### Data section
↓

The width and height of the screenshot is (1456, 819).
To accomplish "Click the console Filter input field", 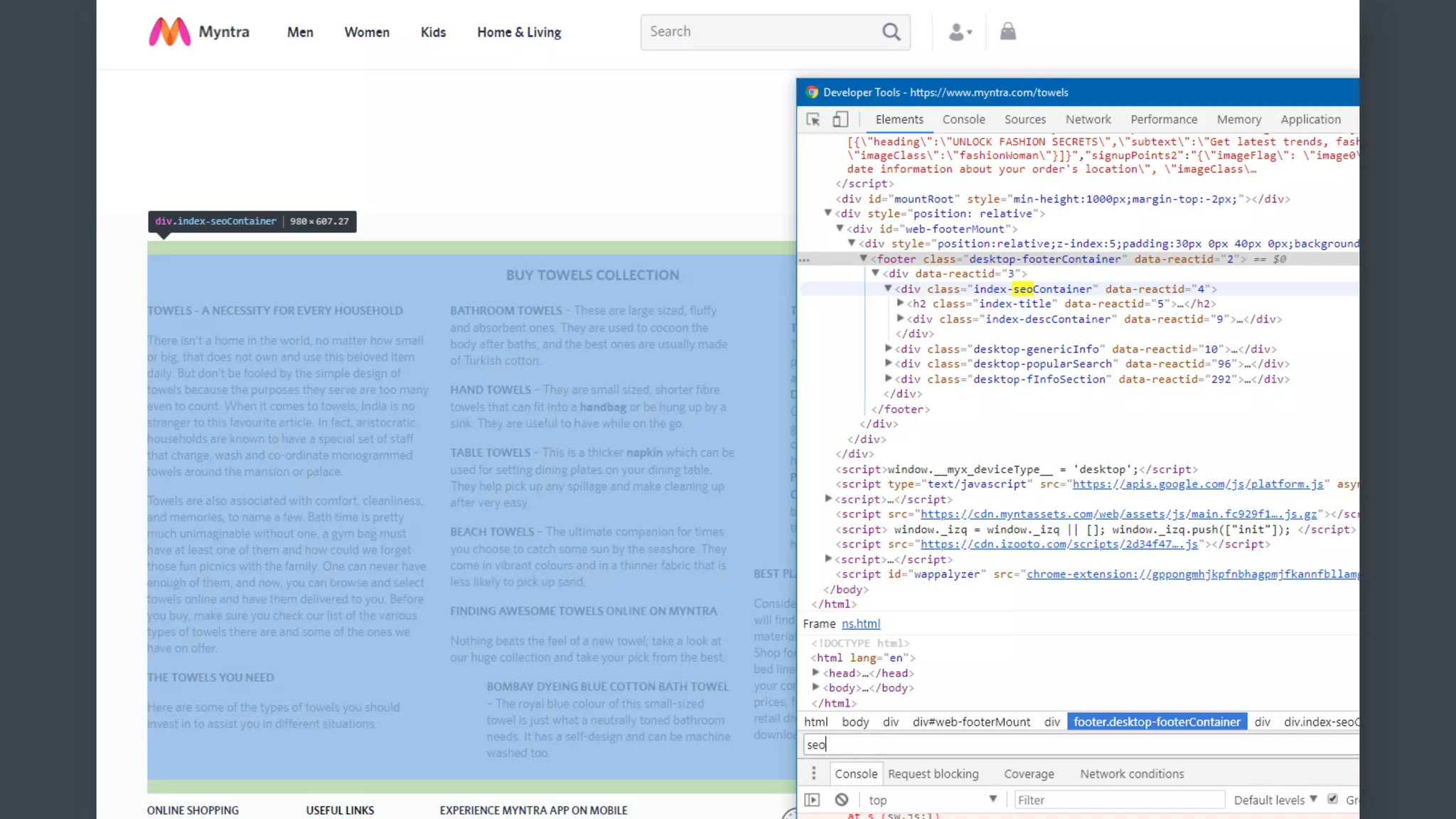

↑
↓

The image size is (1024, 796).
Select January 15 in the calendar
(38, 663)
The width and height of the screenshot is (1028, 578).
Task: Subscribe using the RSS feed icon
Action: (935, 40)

↑

### Set exercise
Can you give the items again, starting with the line with "The width and height of the screenshot is (1456, 819)." and going on through the line with "the console Filter", with "input field" swapped for "search box" and nothing else changed? Leave the pictures out.

### Solution
The width and height of the screenshot is (1456, 819).
To accomplish "Click the console Filter search box", 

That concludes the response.